Отец хочет что-то добавить, но я пугаюсь, что разговор примет другой оборот, и спрашиваю резко, прямо, с таким расчетом, чтобы сказанное дошло до Мануэлы:
— А Сусана умерла случайно не от голода?
— Голод никогда не был случайностью в доме Сусаны.
— Значит, у нее не было даже горсточки риса, чтобы хоть как-нибудь продержаться?
Наконец-то, наконец-то удар, который я готовил так долго, попал в цель… Мачеха оборачивается ко мне прежде, чем гость успевает ответить. В ее глазах отчаяние, она смотрит на меня долгим страдальческим взглядом, и в нем все горе, вся скорбь старого больного существа; она чуть не плачет. Я замечаю, что отец делает беспокойное движение.
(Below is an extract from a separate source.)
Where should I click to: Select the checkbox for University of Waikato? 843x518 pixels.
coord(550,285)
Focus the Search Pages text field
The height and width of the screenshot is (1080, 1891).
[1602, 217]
Он хорошо знает Мануэлу и понимает прекрасно, о чем она сейчас думает, чего хочет. Проходит мгновение, за взглядом Мануэлы так ничего и не последовало, она снова замыкается в себе. Отец тоже молчит, и мы слышим голос гостя:
— Сусана вся высохла, бедняжка. Она ведь жила впроголодь, а то и вовсе голодала. Детей у нее было много, все мальчики. Только они разъехались кто куда. И младший, семнадцатилетний, тоже уехал… Да что там рис! Просто чудо, что вода у нее была в этой развалюхе, где и помереть-то страшно. И знаете, она никогда не жаловалась на детей. Говорила — они, мол, далеко и у каждого свои дела.
Теперь мачеха опускает голову. Очевидно, не все ей по силам, но я хочу доконать ее и спрашиваю:
— А будь у нее хоть немного риса, она смогла бы продержаться, как вы думаете?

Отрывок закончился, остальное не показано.